Students get hands-on research experience at AU thanks to Mitacs Globalink partnership
AU researchers are building international relationships with student researchers and increasing the university’s profile around the world
International student researchers have the opportunity to work directly with Athabasca University researchers thanks to a pan-Canadian partnership that is helping the university build international connections.
Each year, students from all around the world can apply for a Mitacs Globalink Research Internship, which supports their efforts to travel to Canada over the summer and work with Canadian researchers. Dr. Vive Kumar, associate dean of the Faculty of Science and Technology (FST), helped to get AU involved in this partnership more than a decade ago to not only teach research skills, but also to develop his own skills.
“This is just one activity we engage in, but it makes me a better researcher,” he said. “Not only that, it showcases to the rest of the world that these students went to Athabasca University, Canada, and then come back and the word spreads.”
“These students are the cream of the crop from their institutions. If I give them a problem, they readily see a solution and they readily know which tools to apply.”– Dr. Vive Kumar, associate dean of the Faculty of Science and Technology
Mitacs partnership brings value to AU
Kumar said the partnership benefits AU, and the graduate students who participate, in several ways. For starters, student interns support research capacity by taking on some of the work. But they also bring their own talent and perspectives to make projects better.
“These students are the cream of the crop from their institutions,” he said. “If I give them a problem, they readily see a solution and they readily know which tools to apply.”
Internationalization of research is another important benefit. Interns who have great experiences are more likely to return to Canada later in their careers and become part of the research community here. The program also helps AU create relationships globally with the students’ home universities.
“You have to bring that awareness to the rest of the world to say that, hey, this university does research and is traditionally known for online learning and techniques to engage students in an online environment,” he said.
Mitacs internship benefits international students
Although it began with just a handful of international students each year, that number has grown to 2 dozen in recent years. Many who come, including the students who worked with Kumar in summer 2022, report that it’s a positive experience.
One of the projects he presented to prospective learners analyzes students’ progress and problem-solving style while they work on math exercises within the Mobius platform, which is used for many AU math courses. This kind of data can be used to detect cognitive issues the students face and offer custom feedback in a way that can help educators customize learning experiences for students.

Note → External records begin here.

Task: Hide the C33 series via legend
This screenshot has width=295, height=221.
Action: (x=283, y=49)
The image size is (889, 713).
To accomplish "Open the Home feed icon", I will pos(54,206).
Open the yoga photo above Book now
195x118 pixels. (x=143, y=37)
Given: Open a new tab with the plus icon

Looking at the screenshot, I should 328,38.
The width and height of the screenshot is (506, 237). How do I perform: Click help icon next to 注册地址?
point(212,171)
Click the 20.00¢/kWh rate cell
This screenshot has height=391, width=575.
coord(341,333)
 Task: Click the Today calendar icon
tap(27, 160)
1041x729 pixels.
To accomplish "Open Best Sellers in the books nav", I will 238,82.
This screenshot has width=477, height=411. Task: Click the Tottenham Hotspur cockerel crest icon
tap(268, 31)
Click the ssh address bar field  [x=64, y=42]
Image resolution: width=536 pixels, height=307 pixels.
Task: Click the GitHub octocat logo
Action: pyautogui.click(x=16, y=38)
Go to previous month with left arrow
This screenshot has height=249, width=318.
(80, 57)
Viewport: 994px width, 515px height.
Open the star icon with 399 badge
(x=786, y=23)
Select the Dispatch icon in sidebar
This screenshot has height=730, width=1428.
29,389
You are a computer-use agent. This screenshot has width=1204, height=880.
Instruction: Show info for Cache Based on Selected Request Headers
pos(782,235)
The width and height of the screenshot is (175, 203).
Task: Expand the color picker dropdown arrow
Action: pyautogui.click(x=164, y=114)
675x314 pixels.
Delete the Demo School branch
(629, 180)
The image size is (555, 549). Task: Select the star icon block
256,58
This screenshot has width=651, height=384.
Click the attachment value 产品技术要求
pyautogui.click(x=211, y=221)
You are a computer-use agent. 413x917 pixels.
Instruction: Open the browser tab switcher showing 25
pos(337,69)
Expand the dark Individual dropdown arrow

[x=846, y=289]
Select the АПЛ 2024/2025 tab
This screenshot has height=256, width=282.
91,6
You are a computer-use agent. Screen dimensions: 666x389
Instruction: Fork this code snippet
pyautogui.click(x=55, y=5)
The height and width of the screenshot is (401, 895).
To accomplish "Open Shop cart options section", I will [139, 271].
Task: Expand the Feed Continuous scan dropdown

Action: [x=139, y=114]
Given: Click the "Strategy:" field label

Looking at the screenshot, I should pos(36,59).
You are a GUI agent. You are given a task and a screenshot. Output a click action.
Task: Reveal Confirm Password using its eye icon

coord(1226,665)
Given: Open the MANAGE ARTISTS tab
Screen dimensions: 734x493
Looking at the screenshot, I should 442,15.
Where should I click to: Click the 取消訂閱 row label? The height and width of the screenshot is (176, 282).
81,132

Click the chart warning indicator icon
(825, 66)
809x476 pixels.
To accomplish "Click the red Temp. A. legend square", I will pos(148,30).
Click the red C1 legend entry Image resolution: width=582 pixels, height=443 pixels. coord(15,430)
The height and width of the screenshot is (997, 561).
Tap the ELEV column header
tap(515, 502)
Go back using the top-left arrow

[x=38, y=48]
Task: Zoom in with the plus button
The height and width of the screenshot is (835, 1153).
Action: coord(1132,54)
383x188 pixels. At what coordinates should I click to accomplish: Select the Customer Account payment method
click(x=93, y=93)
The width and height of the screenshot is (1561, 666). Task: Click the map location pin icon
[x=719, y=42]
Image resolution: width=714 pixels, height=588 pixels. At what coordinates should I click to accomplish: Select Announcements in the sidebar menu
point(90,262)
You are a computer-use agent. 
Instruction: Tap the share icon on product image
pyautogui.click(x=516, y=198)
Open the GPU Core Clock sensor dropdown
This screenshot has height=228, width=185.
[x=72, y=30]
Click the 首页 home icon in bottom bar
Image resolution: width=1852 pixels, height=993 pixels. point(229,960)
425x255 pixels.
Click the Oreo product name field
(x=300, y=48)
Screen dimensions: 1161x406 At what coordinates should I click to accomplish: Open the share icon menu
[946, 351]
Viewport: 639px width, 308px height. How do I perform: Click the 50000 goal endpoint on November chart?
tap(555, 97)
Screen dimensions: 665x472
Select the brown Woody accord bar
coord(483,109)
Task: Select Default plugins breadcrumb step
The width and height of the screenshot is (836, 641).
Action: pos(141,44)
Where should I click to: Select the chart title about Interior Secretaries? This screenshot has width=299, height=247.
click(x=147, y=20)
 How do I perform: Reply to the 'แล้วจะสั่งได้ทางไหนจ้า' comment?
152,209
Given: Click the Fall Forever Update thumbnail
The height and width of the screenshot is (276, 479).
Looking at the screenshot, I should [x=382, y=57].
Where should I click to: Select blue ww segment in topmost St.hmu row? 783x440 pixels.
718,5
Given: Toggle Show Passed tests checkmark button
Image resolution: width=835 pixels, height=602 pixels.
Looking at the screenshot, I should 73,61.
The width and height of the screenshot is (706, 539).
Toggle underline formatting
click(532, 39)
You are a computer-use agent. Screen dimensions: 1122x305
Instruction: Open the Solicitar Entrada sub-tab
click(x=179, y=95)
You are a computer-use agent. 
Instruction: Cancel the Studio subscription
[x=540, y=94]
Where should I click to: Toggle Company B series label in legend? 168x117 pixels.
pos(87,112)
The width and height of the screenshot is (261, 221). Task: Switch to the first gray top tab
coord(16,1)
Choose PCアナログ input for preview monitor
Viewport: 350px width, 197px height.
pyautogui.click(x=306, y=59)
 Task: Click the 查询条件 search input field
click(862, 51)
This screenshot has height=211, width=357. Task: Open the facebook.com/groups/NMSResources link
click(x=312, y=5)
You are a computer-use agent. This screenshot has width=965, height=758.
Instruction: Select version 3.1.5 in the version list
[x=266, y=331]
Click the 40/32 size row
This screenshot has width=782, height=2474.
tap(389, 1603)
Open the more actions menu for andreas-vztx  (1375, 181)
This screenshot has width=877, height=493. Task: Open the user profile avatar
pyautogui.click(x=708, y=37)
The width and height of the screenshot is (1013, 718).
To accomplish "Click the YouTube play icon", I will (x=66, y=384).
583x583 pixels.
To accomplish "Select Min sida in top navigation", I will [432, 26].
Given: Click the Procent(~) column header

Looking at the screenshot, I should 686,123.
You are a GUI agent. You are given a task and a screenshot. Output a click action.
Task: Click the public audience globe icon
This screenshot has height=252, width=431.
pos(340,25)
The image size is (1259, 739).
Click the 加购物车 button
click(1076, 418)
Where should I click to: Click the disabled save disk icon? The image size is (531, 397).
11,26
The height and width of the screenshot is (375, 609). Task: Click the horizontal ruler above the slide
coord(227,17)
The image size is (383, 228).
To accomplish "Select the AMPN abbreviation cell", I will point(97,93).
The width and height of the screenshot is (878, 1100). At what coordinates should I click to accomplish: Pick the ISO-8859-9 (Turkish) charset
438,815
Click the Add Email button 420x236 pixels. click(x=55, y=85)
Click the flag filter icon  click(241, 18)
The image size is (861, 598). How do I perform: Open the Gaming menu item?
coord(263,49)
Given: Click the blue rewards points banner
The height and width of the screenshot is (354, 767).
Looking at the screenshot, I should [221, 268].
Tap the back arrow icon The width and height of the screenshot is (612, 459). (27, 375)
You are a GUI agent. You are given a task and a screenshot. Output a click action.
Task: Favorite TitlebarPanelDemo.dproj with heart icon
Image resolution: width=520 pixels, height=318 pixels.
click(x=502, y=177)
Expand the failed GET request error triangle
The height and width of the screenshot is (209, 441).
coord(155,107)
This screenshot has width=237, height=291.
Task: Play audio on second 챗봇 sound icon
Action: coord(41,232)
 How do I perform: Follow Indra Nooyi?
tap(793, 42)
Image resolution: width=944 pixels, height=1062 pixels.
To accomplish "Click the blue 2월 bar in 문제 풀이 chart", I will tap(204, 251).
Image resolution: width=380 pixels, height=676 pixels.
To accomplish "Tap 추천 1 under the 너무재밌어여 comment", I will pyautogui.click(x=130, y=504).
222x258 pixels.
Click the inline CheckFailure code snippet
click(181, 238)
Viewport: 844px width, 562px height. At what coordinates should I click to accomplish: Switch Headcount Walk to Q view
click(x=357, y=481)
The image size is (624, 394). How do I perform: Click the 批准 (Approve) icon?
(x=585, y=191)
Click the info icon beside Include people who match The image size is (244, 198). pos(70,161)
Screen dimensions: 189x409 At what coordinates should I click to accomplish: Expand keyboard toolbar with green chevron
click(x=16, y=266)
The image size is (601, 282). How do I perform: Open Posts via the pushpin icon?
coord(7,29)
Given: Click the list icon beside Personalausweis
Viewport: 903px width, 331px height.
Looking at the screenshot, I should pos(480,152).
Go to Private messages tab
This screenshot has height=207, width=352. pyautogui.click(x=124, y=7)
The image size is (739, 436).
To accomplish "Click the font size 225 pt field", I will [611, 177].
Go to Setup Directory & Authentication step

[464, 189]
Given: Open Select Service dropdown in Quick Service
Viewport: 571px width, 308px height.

Ayanava Bagchi, who studies mechanical engineering at Jadavpur University in Kolkata, India, said one of the most important things he learned was the importance of defining a rigorous problem statement in your research—especially in a complex longer-term project like this one.
“Doing experiments in this case is not easy as it involves study of students’ behaviours for a long time,” he said.
“I mainly focused on how the technological advances which happened in the fourth industrial revolution can contribute to a more formative and accurate student evaluation system.”– Divyangi Singh, MITACS student researcher
Using technology in education
Another student who worked with Kumar was Pragya Gupta, who studies computer science and engineering at SRM University Andhra Pradesh, India—and is a self-described blockchain enthusiast.
She worked with Kumar on a project focused on how blockchain technology—popularized in cryptocurrency transactions—could be applied to analyzing students’ coursework, with the goal of helping educators potentially improve the student experience.
Her work specifically involved expanding an existing blockchain system design for a real-world online course and identifying both the challenges of implementing such a system and its potential benefits.
This included reviewing existing scholarly literature on the topic, studying the existing system and its design, implementing new ideas on the current design for use in online courses, and creating a draft article on the use of blockchain technology in higher education.
Divyangi Singh, a computer science engineering student from the Vellore Institute of Technology in India, worked with Kumar on a project about the fourth industrial revolution (4IR) in higher education.
“I mainly focused on how the technological advances which happened in 4IR can contribute to a more formative and accurate student evaluation system,” she said.
This included developing different types of computer models to analyze and evaluate student performance, and comparing the models to find out which is more accurate.